Available data section start

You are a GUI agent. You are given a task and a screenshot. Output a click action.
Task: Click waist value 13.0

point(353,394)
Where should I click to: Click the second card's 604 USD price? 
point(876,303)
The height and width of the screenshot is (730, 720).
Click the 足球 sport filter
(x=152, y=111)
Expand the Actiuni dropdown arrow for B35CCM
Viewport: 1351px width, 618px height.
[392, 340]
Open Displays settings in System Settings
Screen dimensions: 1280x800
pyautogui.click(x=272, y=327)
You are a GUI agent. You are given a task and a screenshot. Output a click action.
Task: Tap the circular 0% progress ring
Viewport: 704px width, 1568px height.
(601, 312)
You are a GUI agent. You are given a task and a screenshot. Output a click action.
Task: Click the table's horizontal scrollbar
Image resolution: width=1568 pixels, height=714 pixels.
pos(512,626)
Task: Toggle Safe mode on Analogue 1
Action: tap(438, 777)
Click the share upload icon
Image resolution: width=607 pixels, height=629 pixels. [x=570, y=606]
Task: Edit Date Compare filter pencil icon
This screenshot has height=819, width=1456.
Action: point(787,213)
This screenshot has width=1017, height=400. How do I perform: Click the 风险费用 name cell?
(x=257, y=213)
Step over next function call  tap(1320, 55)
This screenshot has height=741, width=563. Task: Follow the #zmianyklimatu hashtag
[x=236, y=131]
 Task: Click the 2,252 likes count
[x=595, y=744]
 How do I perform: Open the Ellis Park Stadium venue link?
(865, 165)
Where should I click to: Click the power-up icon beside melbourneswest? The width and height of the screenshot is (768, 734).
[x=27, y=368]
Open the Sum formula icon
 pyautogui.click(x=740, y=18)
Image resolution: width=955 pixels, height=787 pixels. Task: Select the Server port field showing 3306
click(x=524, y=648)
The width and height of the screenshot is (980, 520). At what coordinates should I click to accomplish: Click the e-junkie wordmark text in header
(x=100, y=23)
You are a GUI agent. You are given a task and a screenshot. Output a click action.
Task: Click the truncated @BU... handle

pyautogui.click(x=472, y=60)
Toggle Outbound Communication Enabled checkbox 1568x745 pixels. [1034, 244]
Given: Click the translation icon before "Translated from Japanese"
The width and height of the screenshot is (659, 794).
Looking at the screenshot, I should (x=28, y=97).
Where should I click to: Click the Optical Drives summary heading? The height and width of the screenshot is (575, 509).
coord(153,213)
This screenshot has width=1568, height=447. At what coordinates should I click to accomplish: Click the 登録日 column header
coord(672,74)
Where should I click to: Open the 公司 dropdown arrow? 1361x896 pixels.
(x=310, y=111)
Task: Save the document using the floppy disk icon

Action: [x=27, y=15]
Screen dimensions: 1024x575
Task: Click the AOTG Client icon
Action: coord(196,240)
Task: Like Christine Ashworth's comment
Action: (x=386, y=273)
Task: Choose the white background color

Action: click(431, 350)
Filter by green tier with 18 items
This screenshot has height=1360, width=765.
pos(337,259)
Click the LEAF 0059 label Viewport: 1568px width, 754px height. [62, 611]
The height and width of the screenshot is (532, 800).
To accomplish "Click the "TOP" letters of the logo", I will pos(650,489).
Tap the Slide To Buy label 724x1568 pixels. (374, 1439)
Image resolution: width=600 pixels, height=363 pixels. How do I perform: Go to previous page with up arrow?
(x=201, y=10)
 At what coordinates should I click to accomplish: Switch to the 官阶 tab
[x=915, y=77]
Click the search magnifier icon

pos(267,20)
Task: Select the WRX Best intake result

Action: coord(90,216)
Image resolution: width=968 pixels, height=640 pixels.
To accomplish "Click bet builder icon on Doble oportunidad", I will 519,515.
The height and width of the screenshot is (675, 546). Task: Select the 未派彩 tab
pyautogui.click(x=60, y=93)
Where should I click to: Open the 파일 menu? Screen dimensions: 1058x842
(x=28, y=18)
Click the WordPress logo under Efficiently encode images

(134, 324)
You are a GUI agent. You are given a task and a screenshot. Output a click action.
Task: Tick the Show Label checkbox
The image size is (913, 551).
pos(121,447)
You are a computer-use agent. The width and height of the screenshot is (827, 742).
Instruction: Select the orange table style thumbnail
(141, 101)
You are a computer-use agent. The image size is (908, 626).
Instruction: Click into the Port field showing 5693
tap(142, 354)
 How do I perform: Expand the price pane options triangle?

Available data section end

◆ What is expected ◆
Please copy exactly, and only, the lines from the line containing "Task: Choose the white background color" through the last line of the records, with both ends included.

◆ Exercise response ◆
Task: Choose the white background color

Action: click(431, 350)
Filter by green tier with 18 items
This screenshot has height=1360, width=765.
pos(337,259)
Click the LEAF 0059 label Viewport: 1568px width, 754px height. [62, 611]
The height and width of the screenshot is (532, 800).
To accomplish "Click the "TOP" letters of the logo", I will pos(650,489).
Tap the Slide To Buy label 724x1568 pixels. (374, 1439)
Image resolution: width=600 pixels, height=363 pixels. How do I perform: Go to previous page with up arrow?
(x=201, y=10)
 At what coordinates should I click to accomplish: Switch to the 官阶 tab
[x=915, y=77]
Click the search magnifier icon

pos(267,20)
Task: Select the WRX Best intake result

Action: coord(90,216)
Image resolution: width=968 pixels, height=640 pixels.
To accomplish "Click bet builder icon on Doble oportunidad", I will 519,515.
The height and width of the screenshot is (675, 546). Task: Select the 未派彩 tab
pyautogui.click(x=60, y=93)
Where should I click to: Open the 파일 menu? Screen dimensions: 1058x842
(x=28, y=18)
Click the WordPress logo under Efficiently encode images

(134, 324)
You are a GUI agent. You are given a task and a screenshot. Output a click action.
Task: Tick the Show Label checkbox
The image size is (913, 551).
pos(121,447)
You are a computer-use agent. The width and height of the screenshot is (827, 742).
Instruction: Select the orange table style thumbnail
(141, 101)
You are a computer-use agent. The image size is (908, 626).
Instruction: Click into the Port field showing 5693
tap(142, 354)
 How do I perform: Expand the price pane options triangle?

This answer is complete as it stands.